- _What you will do_
Please copy all of the rows below word for word, keeping every line in its original order.

[Word and item position data]

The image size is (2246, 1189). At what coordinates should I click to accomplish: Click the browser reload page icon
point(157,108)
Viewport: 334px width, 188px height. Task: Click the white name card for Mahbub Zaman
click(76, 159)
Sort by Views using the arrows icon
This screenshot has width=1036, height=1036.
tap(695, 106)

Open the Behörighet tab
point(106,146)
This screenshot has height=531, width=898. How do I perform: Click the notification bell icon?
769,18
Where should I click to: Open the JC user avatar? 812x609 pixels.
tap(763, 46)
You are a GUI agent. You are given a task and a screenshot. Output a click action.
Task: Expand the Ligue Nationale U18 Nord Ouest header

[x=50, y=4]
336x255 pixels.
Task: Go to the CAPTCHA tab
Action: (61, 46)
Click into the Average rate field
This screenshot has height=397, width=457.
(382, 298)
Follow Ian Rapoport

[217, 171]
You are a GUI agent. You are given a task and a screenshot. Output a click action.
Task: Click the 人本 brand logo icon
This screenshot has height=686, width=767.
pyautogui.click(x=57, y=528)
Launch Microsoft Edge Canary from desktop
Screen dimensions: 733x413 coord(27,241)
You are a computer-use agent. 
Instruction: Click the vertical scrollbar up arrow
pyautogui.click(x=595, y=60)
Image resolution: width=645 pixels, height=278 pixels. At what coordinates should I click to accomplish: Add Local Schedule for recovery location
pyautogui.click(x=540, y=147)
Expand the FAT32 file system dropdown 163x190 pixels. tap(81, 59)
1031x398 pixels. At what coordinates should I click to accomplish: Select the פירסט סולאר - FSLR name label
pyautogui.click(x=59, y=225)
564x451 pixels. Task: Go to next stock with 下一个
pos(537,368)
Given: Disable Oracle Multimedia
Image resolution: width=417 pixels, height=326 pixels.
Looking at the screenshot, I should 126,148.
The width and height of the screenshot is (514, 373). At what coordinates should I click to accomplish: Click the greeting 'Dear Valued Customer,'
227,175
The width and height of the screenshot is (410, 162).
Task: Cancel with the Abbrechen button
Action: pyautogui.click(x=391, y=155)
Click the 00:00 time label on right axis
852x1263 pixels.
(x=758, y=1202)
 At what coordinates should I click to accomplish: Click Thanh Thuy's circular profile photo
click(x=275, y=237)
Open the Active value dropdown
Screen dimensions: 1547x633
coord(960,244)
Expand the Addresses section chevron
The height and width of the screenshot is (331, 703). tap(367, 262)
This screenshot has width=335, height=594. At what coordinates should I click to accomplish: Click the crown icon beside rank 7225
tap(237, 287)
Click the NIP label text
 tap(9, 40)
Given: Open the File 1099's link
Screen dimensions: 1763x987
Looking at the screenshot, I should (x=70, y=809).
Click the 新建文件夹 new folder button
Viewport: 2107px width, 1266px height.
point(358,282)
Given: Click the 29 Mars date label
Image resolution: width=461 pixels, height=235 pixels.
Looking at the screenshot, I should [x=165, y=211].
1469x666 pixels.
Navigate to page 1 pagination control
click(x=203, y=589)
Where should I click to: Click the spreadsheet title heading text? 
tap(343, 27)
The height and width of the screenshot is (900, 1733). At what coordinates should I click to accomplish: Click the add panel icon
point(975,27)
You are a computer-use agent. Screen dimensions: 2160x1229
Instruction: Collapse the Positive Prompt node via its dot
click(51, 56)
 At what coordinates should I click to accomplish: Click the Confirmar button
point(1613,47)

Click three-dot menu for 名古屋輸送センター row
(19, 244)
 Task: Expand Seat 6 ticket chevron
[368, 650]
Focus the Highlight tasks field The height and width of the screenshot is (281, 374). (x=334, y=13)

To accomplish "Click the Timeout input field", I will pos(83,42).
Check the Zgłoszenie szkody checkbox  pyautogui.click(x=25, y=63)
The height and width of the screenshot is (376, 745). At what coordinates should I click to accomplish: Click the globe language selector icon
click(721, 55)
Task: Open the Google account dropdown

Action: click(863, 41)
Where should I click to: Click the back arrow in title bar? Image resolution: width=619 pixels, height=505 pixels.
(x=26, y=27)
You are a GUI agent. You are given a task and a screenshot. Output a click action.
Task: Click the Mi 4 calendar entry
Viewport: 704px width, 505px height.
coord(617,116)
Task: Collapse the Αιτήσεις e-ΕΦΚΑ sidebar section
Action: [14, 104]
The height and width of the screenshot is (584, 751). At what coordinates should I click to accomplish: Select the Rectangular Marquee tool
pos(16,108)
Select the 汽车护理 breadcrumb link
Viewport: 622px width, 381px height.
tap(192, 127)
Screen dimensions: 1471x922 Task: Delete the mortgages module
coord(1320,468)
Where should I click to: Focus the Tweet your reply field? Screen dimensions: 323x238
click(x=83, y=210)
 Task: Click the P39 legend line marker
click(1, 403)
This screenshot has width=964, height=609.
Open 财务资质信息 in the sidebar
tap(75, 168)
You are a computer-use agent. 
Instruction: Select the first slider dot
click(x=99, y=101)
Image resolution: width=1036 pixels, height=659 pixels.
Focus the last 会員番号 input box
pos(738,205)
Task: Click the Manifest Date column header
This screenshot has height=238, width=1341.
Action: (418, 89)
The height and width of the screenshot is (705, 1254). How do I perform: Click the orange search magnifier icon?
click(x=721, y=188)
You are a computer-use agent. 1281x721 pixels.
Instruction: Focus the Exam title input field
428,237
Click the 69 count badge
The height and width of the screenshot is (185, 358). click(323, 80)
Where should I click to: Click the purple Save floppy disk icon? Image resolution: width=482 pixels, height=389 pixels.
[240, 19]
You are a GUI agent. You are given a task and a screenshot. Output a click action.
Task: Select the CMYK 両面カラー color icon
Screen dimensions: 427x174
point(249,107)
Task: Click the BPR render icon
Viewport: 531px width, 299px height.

- _Task answer_
The image size is (2246, 1189). At what coordinates should I click to accomplish: Click the browser reload page icon
point(157,108)
Viewport: 334px width, 188px height. Task: Click the white name card for Mahbub Zaman
click(76, 159)
Sort by Views using the arrows icon
This screenshot has width=1036, height=1036.
tap(695, 106)

Open the Behörighet tab
point(106,146)
This screenshot has height=531, width=898. How do I perform: Click the notification bell icon?
769,18
Where should I click to: Open the JC user avatar? 812x609 pixels.
tap(763, 46)
You are a GUI agent. You are given a task and a screenshot. Output a click action.
Task: Expand the Ligue Nationale U18 Nord Ouest header

[x=50, y=4]
336x255 pixels.
Task: Go to the CAPTCHA tab
Action: (61, 46)
Click into the Average rate field
This screenshot has height=397, width=457.
(382, 298)
Follow Ian Rapoport

[217, 171]
You are a GUI agent. You are given a task and a screenshot. Output a click action.
Task: Click the 人本 brand logo icon
This screenshot has height=686, width=767.
pyautogui.click(x=57, y=528)
Launch Microsoft Edge Canary from desktop
Screen dimensions: 733x413 coord(27,241)
You are a computer-use agent. 
Instruction: Click the vertical scrollbar up arrow
pyautogui.click(x=595, y=60)
Image resolution: width=645 pixels, height=278 pixels. At what coordinates should I click to accomplish: Add Local Schedule for recovery location
pyautogui.click(x=540, y=147)
Expand the FAT32 file system dropdown 163x190 pixels. tap(81, 59)
1031x398 pixels. At what coordinates should I click to accomplish: Select the פירסט סולאר - FSLR name label
pyautogui.click(x=59, y=225)
564x451 pixels. Task: Go to next stock with 下一个
pos(537,368)
Given: Disable Oracle Multimedia
Image resolution: width=417 pixels, height=326 pixels.
Looking at the screenshot, I should 126,148.
The width and height of the screenshot is (514, 373). At what coordinates should I click to accomplish: Click the greeting 'Dear Valued Customer,'
227,175
The width and height of the screenshot is (410, 162).
Task: Cancel with the Abbrechen button
Action: pyautogui.click(x=391, y=155)
Click the 00:00 time label on right axis
852x1263 pixels.
(x=758, y=1202)
 At what coordinates should I click to accomplish: Click Thanh Thuy's circular profile photo
click(x=275, y=237)
Open the Active value dropdown
Screen dimensions: 1547x633
coord(960,244)
Expand the Addresses section chevron
The height and width of the screenshot is (331, 703). tap(367, 262)
This screenshot has width=335, height=594. At what coordinates should I click to accomplish: Click the crown icon beside rank 7225
tap(237, 287)
Click the NIP label text
 tap(9, 40)
Given: Open the File 1099's link
Screen dimensions: 1763x987
Looking at the screenshot, I should (x=70, y=809).
Click the 新建文件夹 new folder button
Viewport: 2107px width, 1266px height.
point(358,282)
Given: Click the 29 Mars date label
Image resolution: width=461 pixels, height=235 pixels.
Looking at the screenshot, I should [x=165, y=211].
1469x666 pixels.
Navigate to page 1 pagination control
click(x=203, y=589)
Where should I click to: Click the spreadsheet title heading text? 
tap(343, 27)
The height and width of the screenshot is (900, 1733). At what coordinates should I click to accomplish: Click the add panel icon
point(975,27)
You are a computer-use agent. Screen dimensions: 2160x1229
Instruction: Collapse the Positive Prompt node via its dot
click(51, 56)
 At what coordinates should I click to accomplish: Click the Confirmar button
point(1613,47)

Click three-dot menu for 名古屋輸送センター row
(19, 244)
 Task: Expand Seat 6 ticket chevron
[368, 650]
Focus the Highlight tasks field The height and width of the screenshot is (281, 374). (x=334, y=13)

To accomplish "Click the Timeout input field", I will pos(83,42).
Check the Zgłoszenie szkody checkbox  pyautogui.click(x=25, y=63)
The height and width of the screenshot is (376, 745). At what coordinates should I click to accomplish: Click the globe language selector icon
click(721, 55)
Task: Open the Google account dropdown

Action: click(863, 41)
Where should I click to: Click the back arrow in title bar? Image resolution: width=619 pixels, height=505 pixels.
(x=26, y=27)
You are a GUI agent. You are given a task and a screenshot. Output a click action.
Task: Click the Mi 4 calendar entry
Viewport: 704px width, 505px height.
coord(617,116)
Task: Collapse the Αιτήσεις e-ΕΦΚΑ sidebar section
Action: [14, 104]
The height and width of the screenshot is (584, 751). At what coordinates should I click to accomplish: Select the Rectangular Marquee tool
pos(16,108)
Select the 汽车护理 breadcrumb link
Viewport: 622px width, 381px height.
tap(192, 127)
Screen dimensions: 1471x922 Task: Delete the mortgages module
coord(1320,468)
Where should I click to: Focus the Tweet your reply field? Screen dimensions: 323x238
click(x=83, y=210)
 Task: Click the P39 legend line marker
click(1, 403)
This screenshot has width=964, height=609.
Open 财务资质信息 in the sidebar
tap(75, 168)
You are a computer-use agent. 
Instruction: Select the first slider dot
click(x=99, y=101)
Image resolution: width=1036 pixels, height=659 pixels.
Focus the last 会員番号 input box
pos(738,205)
Task: Click the Manifest Date column header
This screenshot has height=238, width=1341.
Action: (418, 89)
The height and width of the screenshot is (705, 1254). How do I perform: Click the orange search magnifier icon?
click(x=721, y=188)
You are a computer-use agent. 1281x721 pixels.
Instruction: Focus the Exam title input field
428,237
Click the 69 count badge
The height and width of the screenshot is (185, 358). click(323, 80)
Where should I click to: Click the purple Save floppy disk icon? Image resolution: width=482 pixels, height=389 pixels.
[240, 19]
You are a GUI agent. You are given a task and a screenshot. Output a click action.
Task: Select the CMYK 両面カラー color icon
Screen dimensions: 427x174
point(249,107)
Task: Click the BPR render icon
Viewport: 531px width, 299px height.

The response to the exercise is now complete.